Whether Sears has been “saved” is a matter of debate, however. On the opposing side are those who hold Sears Chairman and former CEO Eddie Lampert responsible for the 126-year-old company’s decline. Detractors cite years of buybacks subverting reinvestment in stores, while Lampert has maintained that buybacks were the best use of capital. No doubt a confluence of factors have battered Sears, including the universal challenge posed by ecommerce.
A billionaire investor and CEO of hedge fund ESL Investments, Lampert started buying shares in Sears in the early 2000s. In 2002, he snapped up rival chain Kmart’s debt as it entered Chapter 11. Two years later, Lampert combined Kmart with Sears, touting the formation of Sears Holdings, a retail industry force with more than $55 billion in annual sales, nearly 3,500 stores, and over 300,000 employees. As part of Kmart’s acquisition of Sears, Lampert became its Chairman.
Lampert gave Sears loans to keep it afloat, becoming its biggest creditor as well as its top shareholder. The company took some bold moves aimed at raising money and cutting costs, selling assets, closing stores and laying off employees. Quarterly sales started declining in early 2007, marking the beginning of a precipitous fall. In the decade from 2007 to 2017, the retailer’s shares dropped 95%. Once a retail industry institution, Sears has not turned a profit since 2010.
In September 2018, Lampert proposed a rescue plan. However, a special committee of independent Sears directors opposed it, and on October 15, Sears instead filed for bankruptcy. The company listed about $7 billion in assets, including nearly 700 stores. Liabilities amounted to more than $11 billion, including $2.6 billion owed to Lampert, Reuters reports. Sears then formed a restructuring committee and appointed turnaround specialist Mohsin Meghji as Chief Restructuring Officer.
As part of its bankruptcy proceedings, Sears was to hold an auction. On December 28, Lampert came forward with a bid to take over the company through ESL Investments. He would pay $4.4 billion to acquire various businesses and 425 stores. The deal would save up to 45,000 jobs, but it was scorned by Sears’ creditors, such as mall owners and vendors. They pushed for liquidation, which would free up funds to pay their bills and other debts.

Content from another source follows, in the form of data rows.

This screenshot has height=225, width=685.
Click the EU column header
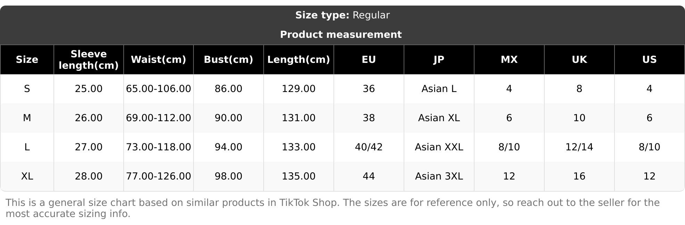tap(369, 60)
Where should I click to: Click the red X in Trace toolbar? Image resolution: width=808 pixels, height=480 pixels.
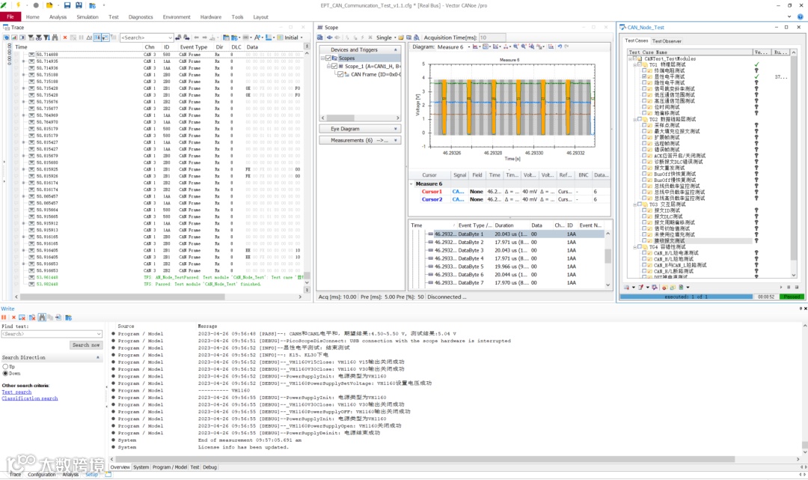(65, 37)
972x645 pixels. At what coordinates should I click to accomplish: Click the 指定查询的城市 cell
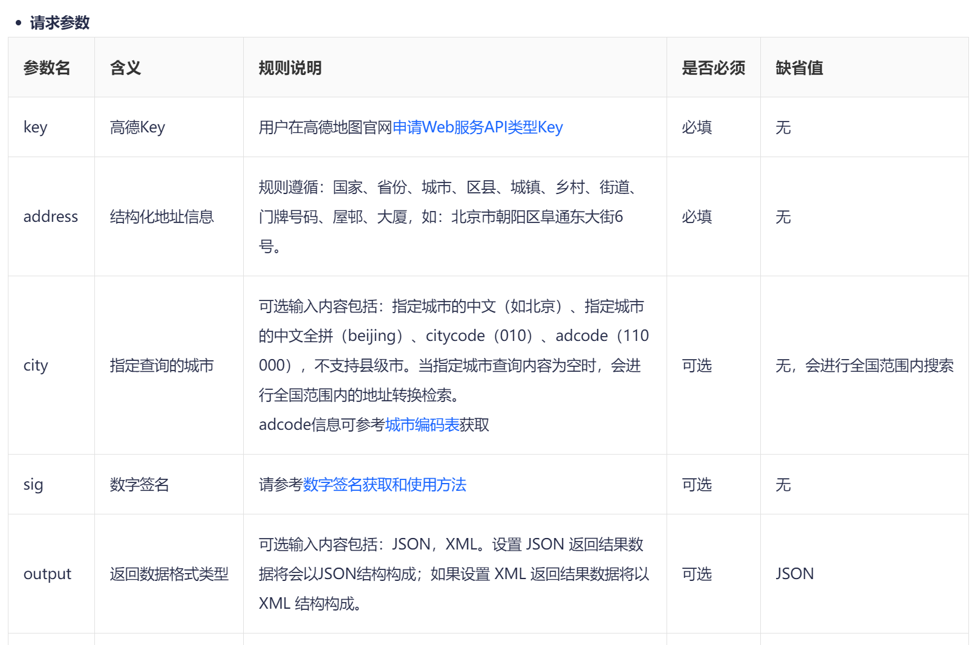[161, 366]
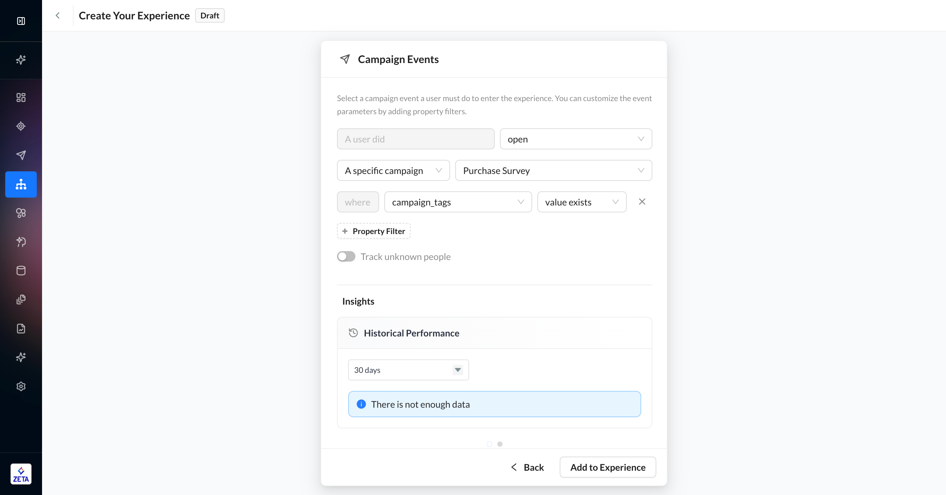
Task: Click the ZETA logo at the bottom of the sidebar
Action: tap(21, 474)
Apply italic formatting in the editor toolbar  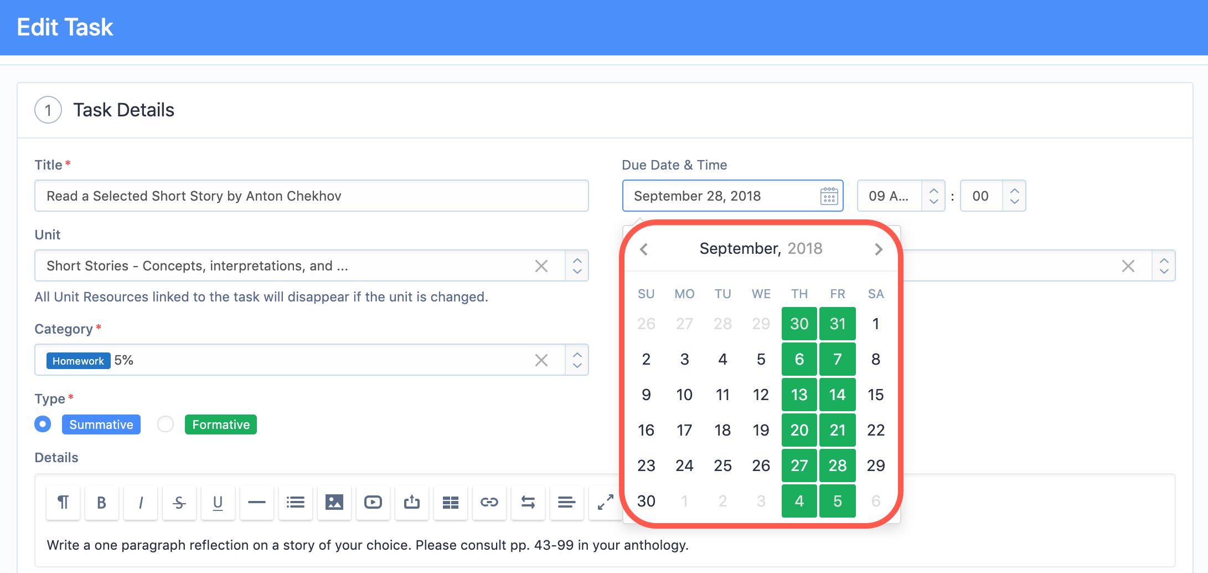(141, 503)
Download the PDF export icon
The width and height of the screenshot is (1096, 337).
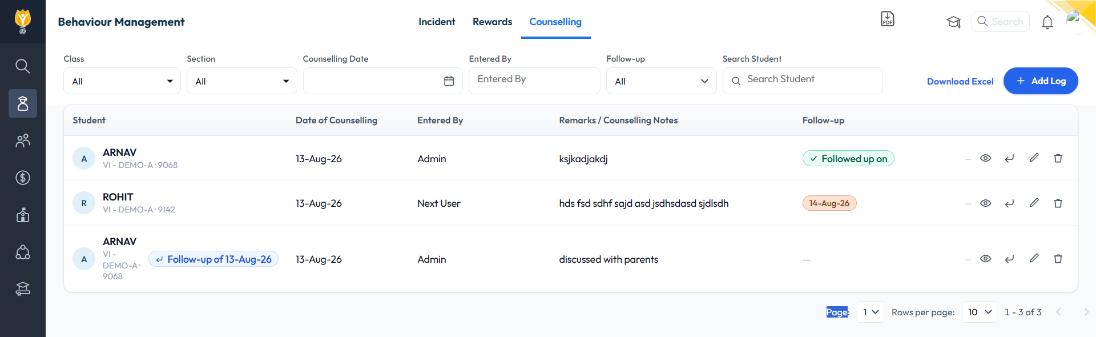[x=887, y=19]
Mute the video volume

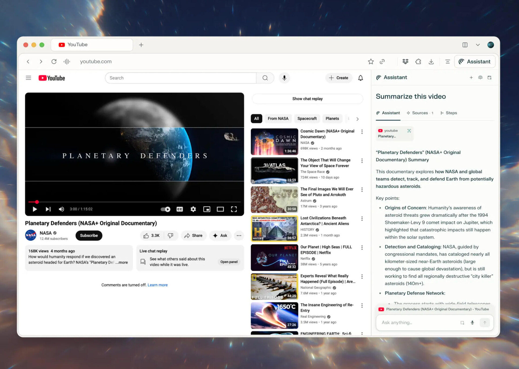coord(61,209)
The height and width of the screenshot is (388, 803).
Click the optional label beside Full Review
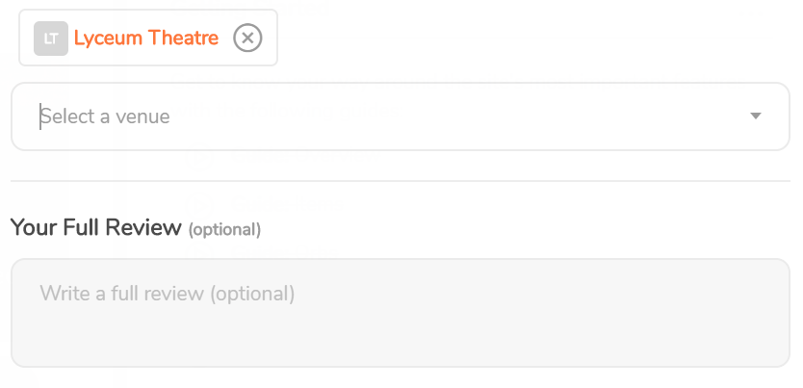pyautogui.click(x=224, y=229)
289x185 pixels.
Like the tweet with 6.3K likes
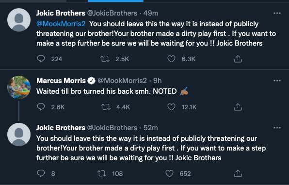[x=171, y=59]
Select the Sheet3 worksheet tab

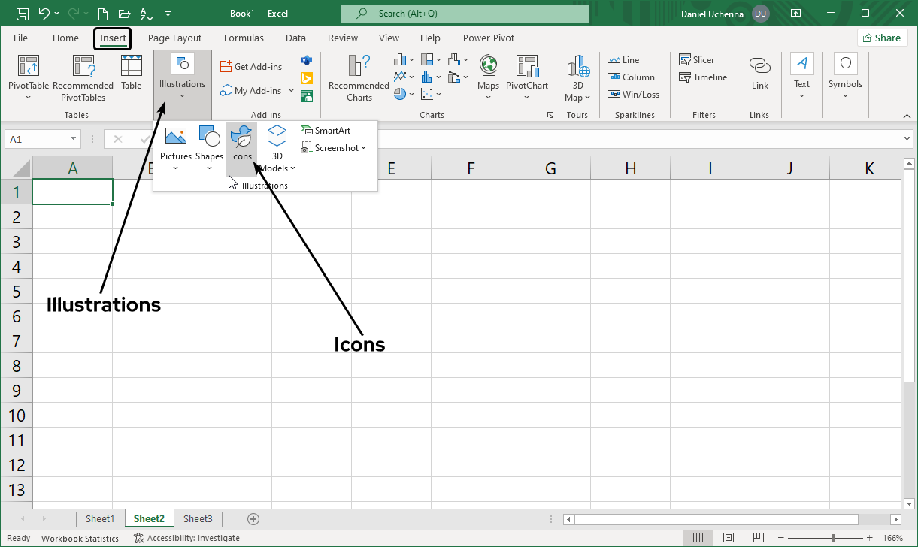tap(198, 518)
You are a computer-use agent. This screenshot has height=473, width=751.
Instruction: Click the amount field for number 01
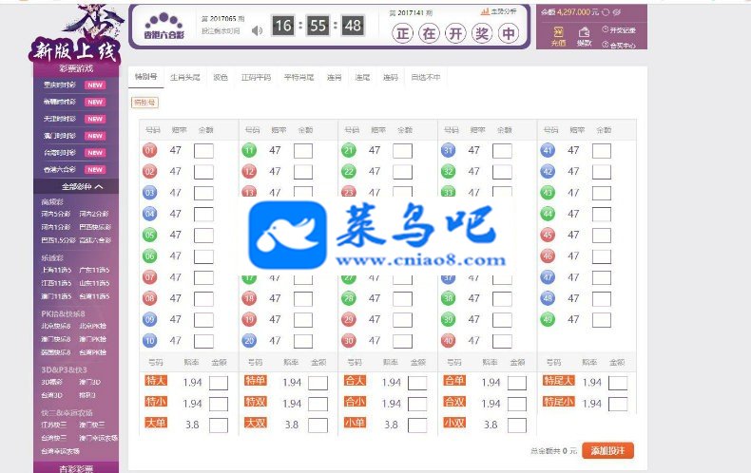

A battle ensued, with Sears directors and advisers on one side and Lampert and his negotiators on the other. The retailer wanted an additional $80 million to cover its bankruptcy expenses. Lampert refused. Besides Lampert, the only other bidders were either looking at small pieces of the company or vying to shut it down altogether and sell off its assets.
Over the course of protracted negotiations, Lampert gradually increased his offer to $5.2 billion, and agreed to take on more than $600 million in additional liabilities, such as bills for merchandise and taxes. Some directors still had reservations, and talks dragged on for another day and night until Sears finally approved Lampert’s offer on January 17, bringing the auction to a close.
“We are pleased to have reached a deal that would provide a path for Sears to emerge from the chapter 11 process,” Sears’ restructuring committee said. Its creditors continue to protest the agreement with Lampert, and hope to persuade a federal judge to force Sears to liquidate.